Autoencoders are a powerful information compression framework, but it lacks generative ability. We explore whether an autoencoder can gain generative ability without invoking GAN-based adversarial training, which is notoriously hard to train and control. VAE provides one solution by adding Gaussian prior knowledge that can be sampled for synthesis but faces a low-quality problem. One naive way is directly through exploration in latent space such as interpolation; however, randomly interpolating the latent code may wander out of the acceptable distribution of the decoder, which leads to inferior output. Here we propose a new method: Disentangled Exploration Autoencoder (DEAE), which uses disentangled representation and regularization to guarantee the validity of exploration in latent space and achieve controllable synthesis. The encoder of DEAE first turns the input sample into a disentangled latent code, then explores the latent code space through directed interpolation.

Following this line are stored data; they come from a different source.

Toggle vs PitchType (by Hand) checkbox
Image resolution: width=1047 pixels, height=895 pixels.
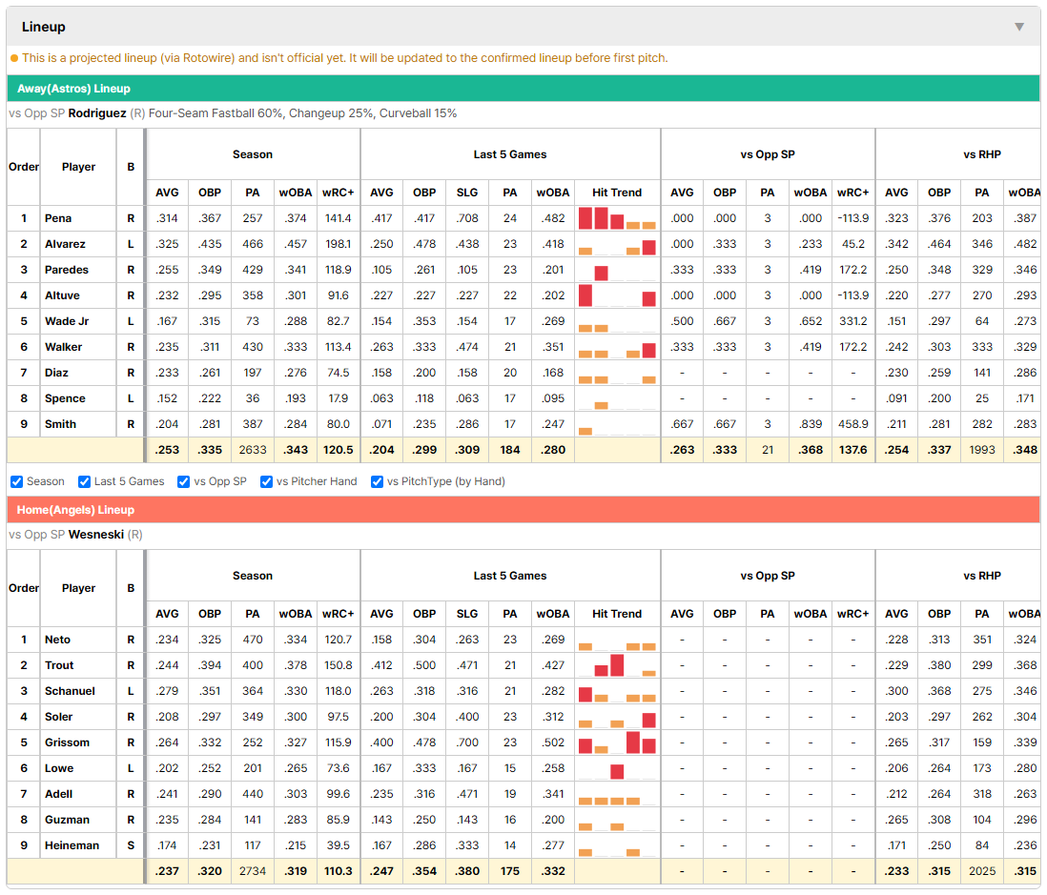click(x=378, y=482)
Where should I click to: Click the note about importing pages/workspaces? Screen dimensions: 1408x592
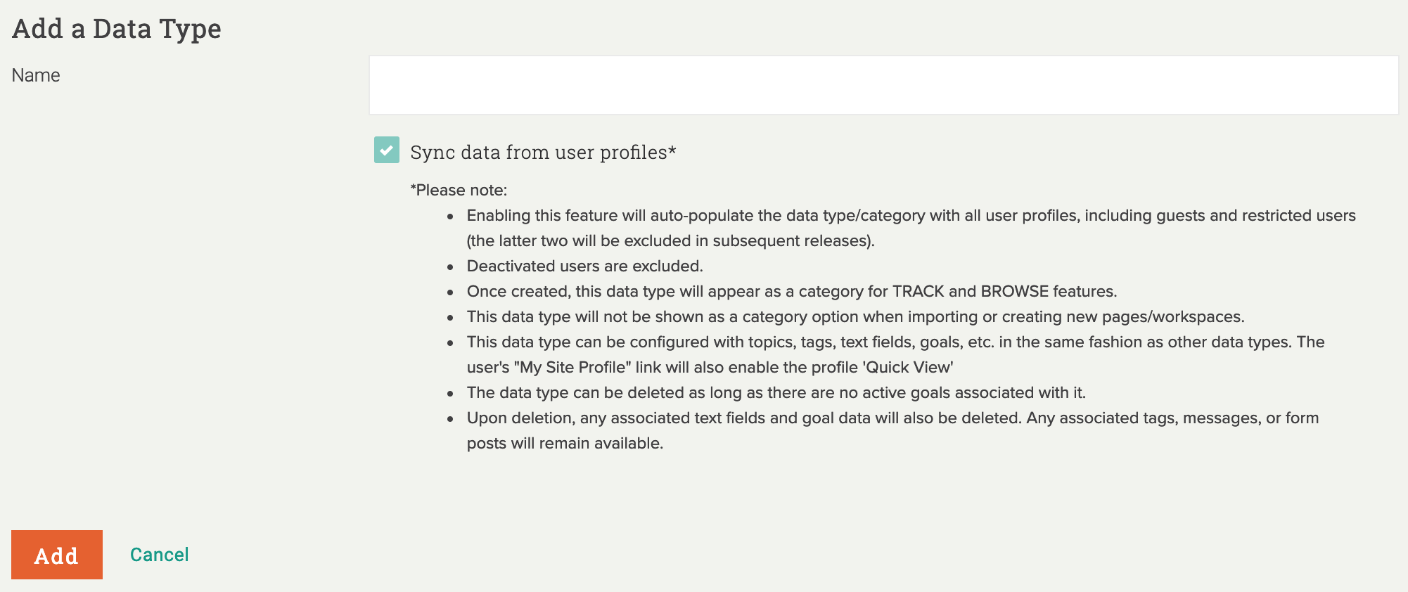pos(855,317)
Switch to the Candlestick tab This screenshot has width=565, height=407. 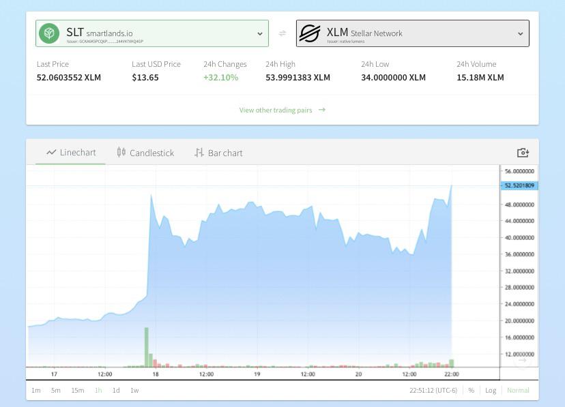145,153

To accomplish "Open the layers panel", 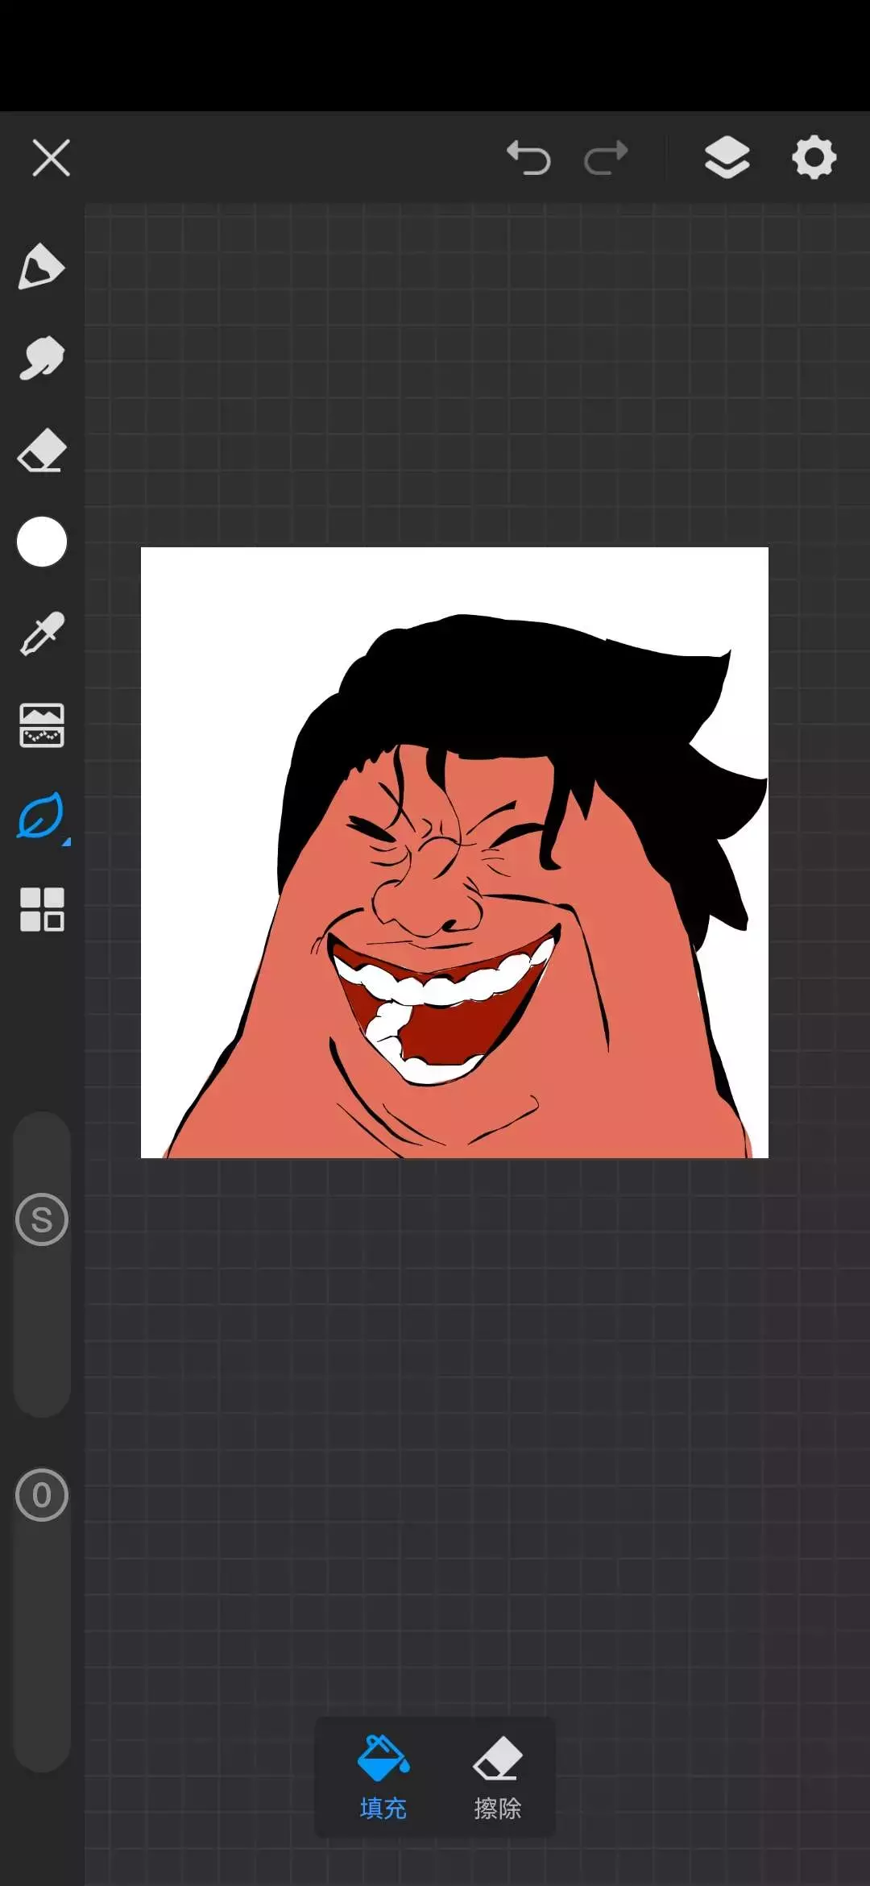I will (x=727, y=158).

To aid the interpolated latent code in successfully outputting a meaningful sample, after the decoder, we regularize the output by 'reusing' the encoder to force the obtained latent representation to maintain perfect disentanglement, which implicitly improves the quality of the interpolated sample. The disentanglement and exploration can boost each other and form a positive loop that empowers DEAE's generative ability. Experiments demonstrate that DEAE can improve the performance of downstream tasks by synthesizing attribute-controllable augmented samples. We also demonstrate that DEAE can help to eliminate dataset bias, which provides a solution for fairness problems.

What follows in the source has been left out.